Der „Seäläs-Stee“ steht wieder

Die Wanderwarte Günter Metzner, Hilbert Braunreuter und Udo Rhein setzten kürzlich einen ehemaligen Grenzstein an historischer Stätte neu in Szene. Ganz in der Nähe liegt der gut erhaltene Keltenwall am Kleinen Knetzberg.
Die Wanderwarte Günter Metzner, Hilbert Braunreuter und Udo Rhein setzten kürzlich einen ehemaligen Grenzstein an historischer Stätte neu in Szene. Ganz in der Nähe liegt der gut erhaltene Keltenwall am Kleinen Knetzberg. Foto: Sabine Weinbeer

Eine nicht alltägliche Tätigkeit erledigten die Wanderwarte der Fünf-Sterne-Gemeinden Eltmann, Knetzgau, Oberaurach, Rauhenebrach und Sand dieser Tage. Und zwar setzten sie einen ehemals bedeutenden Grenzstein wieder ein. Dieser Stein befindet sich in der Nähe von Zell am Ebersberg, am Südhang des Böhlgrundes im Sattel zwischen Hollacher Berg und Kleiner Knetzberg an einem besonderen Ort.

Der Grenzstein stand einst an einer Kreuzung, die am Ende des Gemeindewaldes von Zell am Ebersberg (Kalbenholz) die Grenze zum Staatsforst (Sommerrangen, Winterrangen) bildete. Weil in der Nähe ein See lag, hatte der Grenzstein den Namen Seeleinstein, im Zeller Dialekt „Seäläs-Stee“. Nach mündlichen Überlieferungen wurden in dem See Karpfen gezüchtet. Die Stelle ist heute zwar völlig bewaldet, die Lage des ehemaligen Sees ist allerdings noch immer gut zu erkennen.

Die Lage der Forststraßen im Wald hat sich im Zuge moderner Waldbewirtschaftung immer wieder einmal verändert. Der alte Grenzstein stand nun mehr oder weniger im Weg und wurde deshalb vor über 30 Jahren entfernt. Seine eigentliche Bedeutung als Grenzstein hatte er ohnehin längst verloren, weil sich mittlerweile das gesamte Gebiet im Staatseigentum befand.
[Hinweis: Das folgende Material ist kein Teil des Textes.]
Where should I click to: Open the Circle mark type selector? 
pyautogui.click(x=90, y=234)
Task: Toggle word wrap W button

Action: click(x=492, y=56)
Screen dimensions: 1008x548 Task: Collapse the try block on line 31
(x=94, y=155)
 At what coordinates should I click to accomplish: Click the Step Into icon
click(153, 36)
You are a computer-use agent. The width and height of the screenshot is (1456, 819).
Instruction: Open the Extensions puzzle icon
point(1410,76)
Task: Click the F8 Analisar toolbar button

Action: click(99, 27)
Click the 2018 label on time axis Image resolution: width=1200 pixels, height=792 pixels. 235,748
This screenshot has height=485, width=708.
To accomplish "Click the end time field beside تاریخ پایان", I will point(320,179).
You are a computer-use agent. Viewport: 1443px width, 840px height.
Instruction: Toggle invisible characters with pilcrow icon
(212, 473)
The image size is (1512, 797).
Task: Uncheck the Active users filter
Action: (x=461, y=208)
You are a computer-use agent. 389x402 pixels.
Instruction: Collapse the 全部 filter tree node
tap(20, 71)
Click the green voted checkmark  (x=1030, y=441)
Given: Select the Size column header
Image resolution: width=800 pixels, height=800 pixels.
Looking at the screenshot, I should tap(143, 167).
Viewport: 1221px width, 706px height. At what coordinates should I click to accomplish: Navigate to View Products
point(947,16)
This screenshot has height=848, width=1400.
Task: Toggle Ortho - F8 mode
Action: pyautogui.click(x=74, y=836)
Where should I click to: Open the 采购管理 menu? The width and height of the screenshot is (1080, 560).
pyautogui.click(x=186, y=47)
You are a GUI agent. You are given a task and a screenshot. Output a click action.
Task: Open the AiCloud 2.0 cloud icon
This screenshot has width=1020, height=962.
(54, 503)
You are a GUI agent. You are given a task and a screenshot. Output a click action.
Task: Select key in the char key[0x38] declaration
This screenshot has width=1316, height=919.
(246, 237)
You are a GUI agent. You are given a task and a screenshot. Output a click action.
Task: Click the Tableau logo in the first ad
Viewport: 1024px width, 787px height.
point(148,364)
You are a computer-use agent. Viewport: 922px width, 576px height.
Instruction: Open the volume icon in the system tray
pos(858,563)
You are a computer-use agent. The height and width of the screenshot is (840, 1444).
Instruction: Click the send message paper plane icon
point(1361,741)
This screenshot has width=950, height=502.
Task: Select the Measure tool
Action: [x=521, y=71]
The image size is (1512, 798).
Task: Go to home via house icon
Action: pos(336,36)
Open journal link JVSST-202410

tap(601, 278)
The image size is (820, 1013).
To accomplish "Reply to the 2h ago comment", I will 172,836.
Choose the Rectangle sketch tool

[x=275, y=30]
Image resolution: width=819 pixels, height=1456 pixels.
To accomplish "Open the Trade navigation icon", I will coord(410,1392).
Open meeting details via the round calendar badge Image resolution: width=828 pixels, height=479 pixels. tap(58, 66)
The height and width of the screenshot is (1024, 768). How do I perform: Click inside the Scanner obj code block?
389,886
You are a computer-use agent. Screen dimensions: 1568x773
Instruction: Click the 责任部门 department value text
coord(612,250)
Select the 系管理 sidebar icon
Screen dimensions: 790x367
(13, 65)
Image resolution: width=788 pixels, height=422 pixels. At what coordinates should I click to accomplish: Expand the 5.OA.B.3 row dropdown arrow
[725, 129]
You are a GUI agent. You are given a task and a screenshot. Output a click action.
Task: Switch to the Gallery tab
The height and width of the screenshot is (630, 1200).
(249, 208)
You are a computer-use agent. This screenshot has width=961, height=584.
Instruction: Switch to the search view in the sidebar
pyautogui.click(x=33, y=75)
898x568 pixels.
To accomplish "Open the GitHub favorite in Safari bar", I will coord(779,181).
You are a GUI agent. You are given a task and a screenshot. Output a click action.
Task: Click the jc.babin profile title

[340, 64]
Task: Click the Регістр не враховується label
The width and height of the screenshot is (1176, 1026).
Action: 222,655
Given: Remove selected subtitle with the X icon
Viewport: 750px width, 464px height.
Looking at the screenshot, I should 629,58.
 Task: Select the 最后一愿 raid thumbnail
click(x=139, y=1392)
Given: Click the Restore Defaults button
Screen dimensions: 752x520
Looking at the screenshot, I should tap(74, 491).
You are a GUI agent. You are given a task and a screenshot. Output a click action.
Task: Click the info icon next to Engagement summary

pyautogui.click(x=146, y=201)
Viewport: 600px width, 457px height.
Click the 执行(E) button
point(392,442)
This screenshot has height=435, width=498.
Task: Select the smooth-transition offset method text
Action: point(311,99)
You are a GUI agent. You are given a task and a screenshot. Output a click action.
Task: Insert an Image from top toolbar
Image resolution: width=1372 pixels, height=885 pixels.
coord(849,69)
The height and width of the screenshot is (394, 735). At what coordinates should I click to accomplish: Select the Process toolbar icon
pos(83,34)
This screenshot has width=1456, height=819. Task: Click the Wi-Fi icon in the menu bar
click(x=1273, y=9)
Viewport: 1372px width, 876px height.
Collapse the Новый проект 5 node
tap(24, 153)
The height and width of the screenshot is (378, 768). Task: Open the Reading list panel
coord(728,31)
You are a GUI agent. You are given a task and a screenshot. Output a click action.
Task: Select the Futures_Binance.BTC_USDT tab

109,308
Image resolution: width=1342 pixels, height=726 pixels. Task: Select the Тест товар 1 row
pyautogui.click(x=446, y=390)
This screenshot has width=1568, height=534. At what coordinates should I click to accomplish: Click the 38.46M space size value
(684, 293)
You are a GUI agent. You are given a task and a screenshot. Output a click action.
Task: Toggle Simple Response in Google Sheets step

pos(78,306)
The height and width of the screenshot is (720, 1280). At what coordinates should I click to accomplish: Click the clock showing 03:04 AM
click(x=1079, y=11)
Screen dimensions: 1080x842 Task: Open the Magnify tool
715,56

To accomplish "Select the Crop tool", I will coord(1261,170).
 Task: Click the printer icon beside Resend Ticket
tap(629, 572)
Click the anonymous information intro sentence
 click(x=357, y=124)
Die Wanderwarte der Fünf-Sterne-Gemeinden machten es sich zur Aufgabe, die ehemalige Bedeutung dieses Grenzsteines in Erinnerung zu rufen. Dank der guten Zusammenarbeit mit den Bayerischen Staatsforsten war es nun möglich, den „Seäläs-Stee“ wieder aufzustellen. Interessierte Wanderer können sich über die jeweilige Gemeinde an die Wanderwarte wenden, um nähere Informationen zu erhalten. Auch Führungen sind möglich.